Robert Badinter, lui, y entend plutôt, de son bureau, fenêtres ouvertes, « les accords très "jazzy" du pianiste du Ritz, notre voisin, singulière musique de fond pour l'étude des demandes de grâce ou de libération conditionnelle des grands criminels ».
Sa mélancolie à la contemplation de l'ordonnancement des plates bandes et des massifs taillés, entre lesquels Marie Antoinette et le Dauphin firent leur dernière promenade avant d'être enfermés au Temple, s'efface « à la fin du printemps, lors de l'éclosion des roses ».
Roses et épines recomposées rassemblent en un titre piquant les souvenirs du garde des sceaux, depuis
l'abolition de la peine de mort en octobre 1981 jusqu'à son départ de la Chancellerie, en février 1986. le rappel du déferlement de haine contre la nomination de l'avocat des grands criminels, l'artisan de
l'abolition et l'incarnation du laxisme, est difficile à croire concernant l'homme politique qui a sans doute le plus oeuvré à l'invention d'une politique pénale exigeante et humaniste dans une conjoncture difficile, avec des moyens contraints.

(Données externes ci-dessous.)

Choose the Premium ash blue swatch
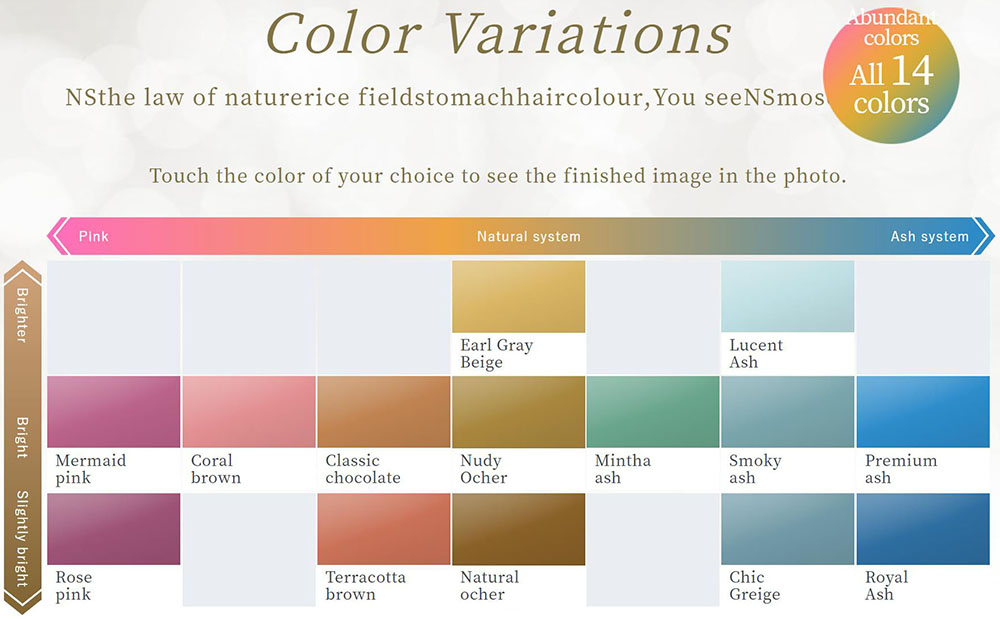The image size is (1000, 619). pyautogui.click(x=922, y=412)
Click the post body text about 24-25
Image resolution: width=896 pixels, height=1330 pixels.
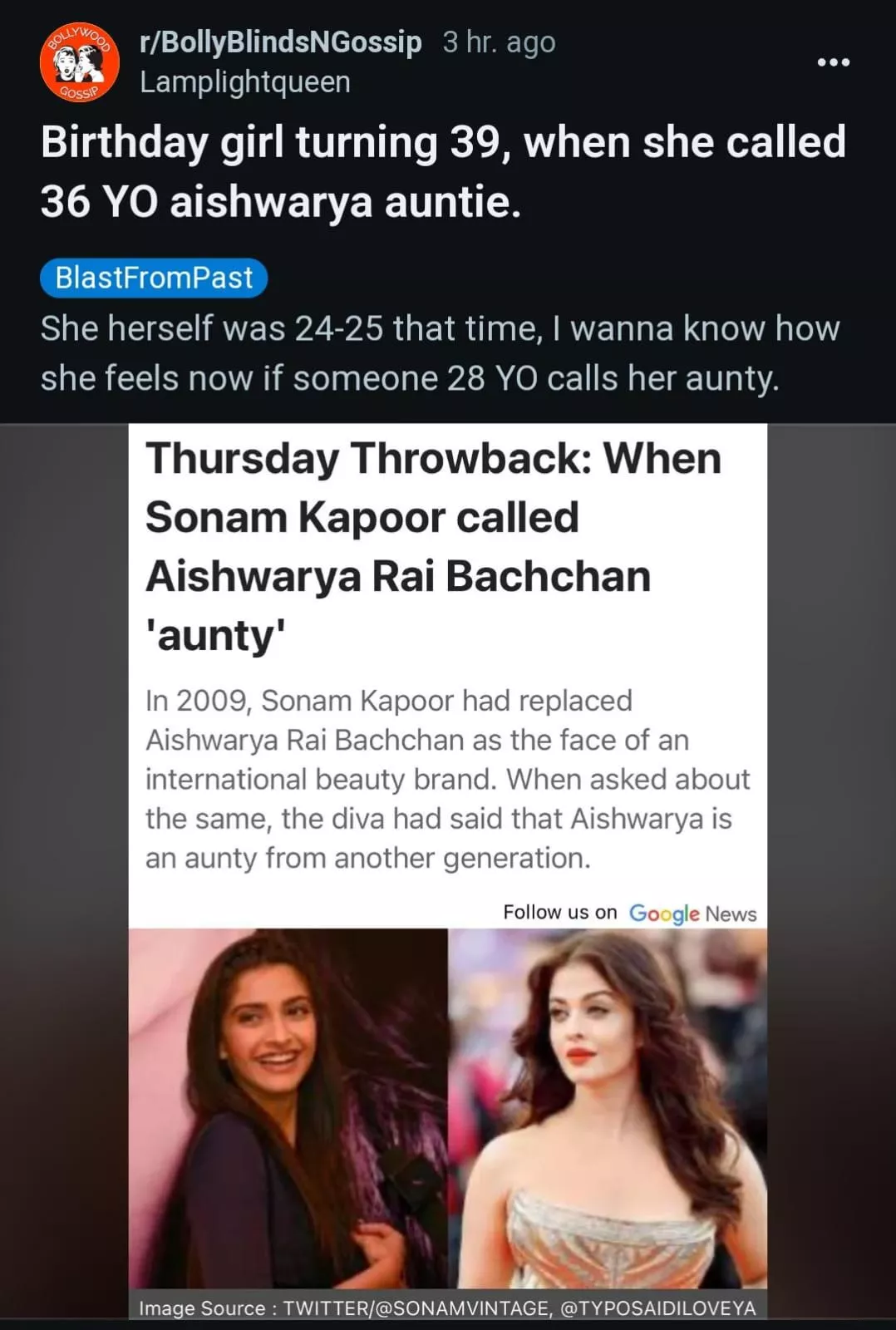click(x=440, y=353)
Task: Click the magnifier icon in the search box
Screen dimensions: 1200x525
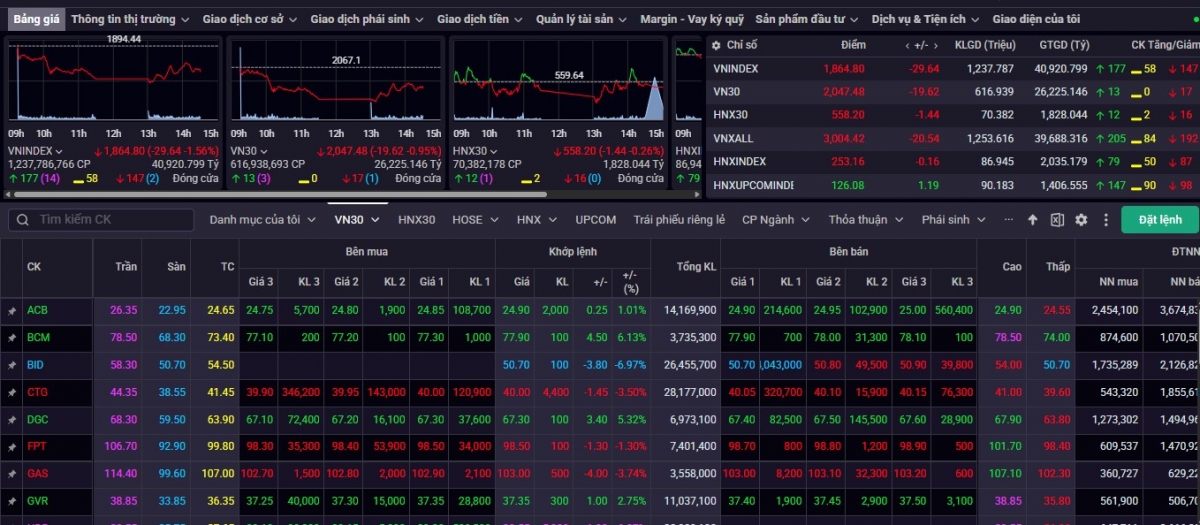Action: (x=23, y=220)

Ce récit minutieux, en forme de rapport -avec annexes-, mais qui se lit comme un roman d'aventures, est plein d'enseignements. En un simple coup d'oeil les graphiques montrent l'état de la justice avant et après son passage : La suppression des juridictions d'exception, le choc informatique, qui va révolutionner le quotidien de l'institution, l'accès au droit considérablement amélioré, la mise en place du travail d'intérêt général et des alternatives aux peines d'emprisonnement, pour éviter de construire trop de prisons. R. Badinter ne souhaite pas rester à la postérité comme un "Vauban judiciaire". Il préfère une politique active de prévention à l'augmentation sans fin des moyens de répression.
En moins de cinq ans, le bilan est impressionnant. Tout le champ du droit est concerné. Une soixantaine de lois, pénales, civiles, économiques... dont certaines proprement révolutionnaires. le droit des victimes est renforcé et porté à un niveau comparable aux législations les plus favorables en Europe. La condition pénitentiaire est améliorée. L'indemnisation des victimes d'accidents de la circulation est assurée par la seule loi qui porte le nom du ministre, qui a su vaincre la résistance persistante de la jurisprudence et des sociétés d'assurance, et ce au profit des plus faibles (piétons, cyclistes, enfants et vieillards). Seuls les spécialistes mesurent l'allègement de la charge des tribunaux que ce texte a apporté de surcroît. le rappel de toutes ces réformes, auxquelles s'ajoute la mise en chantier d'un nouveau code pénal qui aboutira en 1994, est agrémenté de nombreux souvenirs et anecdotes qui rendent le récit très vivant. Il enseigne que les efforts peuvent être payants. La reconnaissance progressive des bienfaits d'une telle politique s'accompagne d'une spectaculaire remontée de popularité de ce ministre si décrié à ses débuts. L'auteur sait transmettre sa ferveur dans le rappel de la ratification par le parlement français du VIème protocole annexe à la Convention européenne des droits de l'homme qui a pour effet de rendre irrévocable
l'abolition du la peine de mort, qui avait inauguré son mandat.
Tous les mois de mai, les troènes qui longent les jardins du ministère diffusent leur parfum entêtant et inoubliable. Après la triste succession des derniers Garde des sceaux, on se prend à rêver, avec le retour du printemps, d'un grand ministre, à l'image de l'auteur, qui redonne à l'institution que la Justice désigne, les couleurs de la vertu qu'elle doit incarner.